==== Document section ====

USA v. Miguel Vasquez-Torre
Filed Nonprecedential Disposition PER CURIAM. Counsel's motion to withdraw is GRANTED, and the appeal is DISMISSED. Diane P. Wood, Chief Judge; Richard A. Posner, Circuit Judge and David F. Hamilton, Circuit Judge. [6785667-2] [6823311-1]  [16-3186]
To be cited only in accordance with Fed. R. App. P. 32.1
United States Court of Appeals
For the Seventh Circuit
Chicago, Illinois 60604
Submitted February 21, 2017
Decided March 6, 2017
DIANE P. WOOD, Chief Judge
RICHARD A. POSNER, Circuit Judge
DAVID F. HAMILTON, Circuit Judge
UNITED STATES OF AMERICA,
Appeal from the United States District
Court for the Southern District of Illinois.

==== Data entries ====

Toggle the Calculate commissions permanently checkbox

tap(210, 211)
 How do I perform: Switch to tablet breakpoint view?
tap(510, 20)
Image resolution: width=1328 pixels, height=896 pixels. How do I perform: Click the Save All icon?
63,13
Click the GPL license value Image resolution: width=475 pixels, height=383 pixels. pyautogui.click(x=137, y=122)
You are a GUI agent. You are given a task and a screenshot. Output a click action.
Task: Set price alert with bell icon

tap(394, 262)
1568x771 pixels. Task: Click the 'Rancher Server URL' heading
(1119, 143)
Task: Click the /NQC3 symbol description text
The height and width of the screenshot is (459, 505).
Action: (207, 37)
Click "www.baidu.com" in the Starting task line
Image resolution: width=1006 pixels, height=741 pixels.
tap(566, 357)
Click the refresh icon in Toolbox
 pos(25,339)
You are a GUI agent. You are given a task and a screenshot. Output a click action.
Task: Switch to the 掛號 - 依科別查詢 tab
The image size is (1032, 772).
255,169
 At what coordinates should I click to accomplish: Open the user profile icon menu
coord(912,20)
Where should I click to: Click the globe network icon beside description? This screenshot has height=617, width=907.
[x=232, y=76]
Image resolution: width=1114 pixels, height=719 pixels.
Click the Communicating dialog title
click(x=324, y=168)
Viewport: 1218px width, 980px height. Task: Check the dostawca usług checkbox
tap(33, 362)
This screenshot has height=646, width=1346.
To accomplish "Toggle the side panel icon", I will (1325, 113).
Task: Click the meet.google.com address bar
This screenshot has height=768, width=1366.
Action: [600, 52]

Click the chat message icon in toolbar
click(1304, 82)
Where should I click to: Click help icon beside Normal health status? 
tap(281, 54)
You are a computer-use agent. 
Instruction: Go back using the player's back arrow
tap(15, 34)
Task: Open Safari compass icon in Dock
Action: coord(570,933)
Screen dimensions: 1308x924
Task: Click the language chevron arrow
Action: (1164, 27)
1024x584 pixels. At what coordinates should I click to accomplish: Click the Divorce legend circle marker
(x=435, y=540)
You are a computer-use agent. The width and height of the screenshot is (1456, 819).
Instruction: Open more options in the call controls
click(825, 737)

====

-- What you will do --
a. According to the court order, on what date was the appeal decided?
b. Retype the part of the court order that opens with the words containing "USA v. Miguel" and closes with "District of Illinois.".
c. Does the court order support each statement below? (i) The case was submitted on February 21, 2017. (ii) The appeal came from the district court for the Northern District of Illinois. (iii) Counsel's motion to withdraw was denied.

-- Outputs in order --
a. March 6, 2017

b.
USA v. Miguel Vasquez-Torre
Filed Nonprecedential Disposition PER CURIAM. Counsel's motion to withdraw is GRANTED, and the appeal is DISMISSED. Diane P. Wood, Chief Judge; Richard A. Posner, Circuit Judge and David F. Hamilton, Circuit Judge. [6785667-2] [6823311-1]  [16-3186]
To be cited only in accordance with Fed. R. App. P. 32.1
United States Court of Appeals
For the Seventh Circuit
Chicago, Illinois 60604
Submitted February 21, 2017
Decided March 6, 2017
DIANE P. WOOD, Chief Judge
RICHARD A. POSNER, Circuit Judge
DAVID F. HAMILTON, Circuit Judge
UNITED STATES OF AMERICA,
Appeal from the United States District
Court for the Southern District of Illinois.

c.
(i) Yes: "Submitted February 21, 2017"
(ii) No: "Court for the Southern District of Illinois."
(iii) No: "Counsel's motion to withdraw is GRANTED"